Roma, 23 ott – Se la sinistra si affretta a a dire che una sentenza non è affatto politica e che si deve obbedire pedissequamente ai dettami dei magistrati italiani, significa che gatta ci cova. Come nel caso del pronunciamento del Tribunale di Roma, e della sua sezione che si occupa di immigrati, secondo il quale non esisteranno più paesi sicuri in cui rimpatriare i clandestini che invadono le nostre coste approdandovi con barchini di fortuna o aiutati dalle solite Ong.

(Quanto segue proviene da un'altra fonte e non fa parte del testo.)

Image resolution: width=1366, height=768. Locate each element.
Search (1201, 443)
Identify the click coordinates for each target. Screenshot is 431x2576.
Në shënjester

Il Tribunale di Roma si pronuncia contro il trasferimento di alcuni immigrati in Albania
La dottoressa Albano ha, certamente in buona fede, fatto una gran confusione circa la sentenza della Corte di giustizia Ue a cui si è appellata per bloccare il rimpatrio dei clandestini egiziani e bangladesi già trattenuti, e a rigor di logica, presso le nuove strutture site in Albania. E possiamo dirlo con serena tranquillità perché la sentenza della Corte di giustizia, nello specifico il suo dispositivo, riguarda il caso sollevato dalla Repubblica Ceca rispetto alla definizione della Moldova come paese sicuro. Nello specifico, la Corte stabilisce che un paese non può esser definito in parte sicuro e in parte no, se vi si vogliono rimpatriare degli immigrati. Così, la Transnistria moldava, essendo stata definita zona insicura, impedisce un eventuale rimpatrio di immigrati. Dunque niente a che vedere con Egitto e Bangladesh che il governo italiano ha definito geograficamente sicuri, specificando che talune categorie (vedasi omosessuali et simili) possono risultare in pericolo. Il presupposto è quindi soggettivo e non geografico. Il richiamo da parte della dottoressa Albano alla sentenza della Corte di giustizia Ue appare totalmente fuori luogo, come se rappresentasse un appiglio cui attaccarsi per giustificare la decisione di remare contro la decisione del governo sovrano di rimpatriare dei clandestini. Eppoi.
Eppoi l’Europa fornisce chiari esempi di contrarietà circa questi principi cui si appellano le toghe italiane. La Germania ha recentemente rimpatriato vari immigrati nella Afghanistan governata dai talebani, i quali hanno trasformato il paese in uno dei luoghi più pericolosi al mondo assieme ad altre dittature e teocrazie islamiche. L’imam di Bologna, alcuni giorni fa, è stato espulso verso il Pakistan, suo paese d’origine, per l’apologia del terrorismo e di Hamas che costui faceva nella moschea che governava. Estendendo il principio di paese sicuro citato dal Tribunale di Roma a tutto il mondo, neanche l’imam pakistano avremmo potuto mandar fuori dalle scatole dato che il Pakistan non risulta certo essere un paese sicuro nella sua integralità geografica.
Una sentenza a dir poco “sospetta”
Data la nota militanza della dottoressa Albano nella corrente di Magistratura democratica che ella oltretutto presiede, e dati i suoi numerosi interventi passati sul tema dell’accoglienza degli immigrati che lei vorrebbe pressoché illimitata, adducendo argomentazioni francamente povere e banalmente commoventi, sorge spontaneo il dubbio che si sia trattato di una decisione squisitamente politica dettata da motivi ideologici. E dopo la pubblicità che la dottoressa si è fatta apparendo in dibattiti pubblici apertamente schierati, non può di certo sorprendersi sei ci poniamo il dubbio circa la sua imparzialità e terzietà. I magistrati devono apparir tali, oltre che esserlo.
La sinistra, come dicevamo all’inizio, furoreggia ripetendo le solite amenità tipiche di chi considera il potere giudiziario come assoluto e non come incastonato in un contesto democratico che prevede la presenza anche di quelli esecutivo e legislativo. Dai capi agli usceri dei partiti della sinistra italiana è tutto un ripetere che le decisioni dei magistrati si rispettano senza fiatare, ignorando questioni enormi come la separazione dei poteri dello Stato, la gerarchia delle fonti del diritto e la possibilità per il popolo italiano di essere affiancato da una casta togata che quantomeno non si presenti come partigiana e di parte. E, perché no, che possibilmente non decida chi e come possa governare questo paese.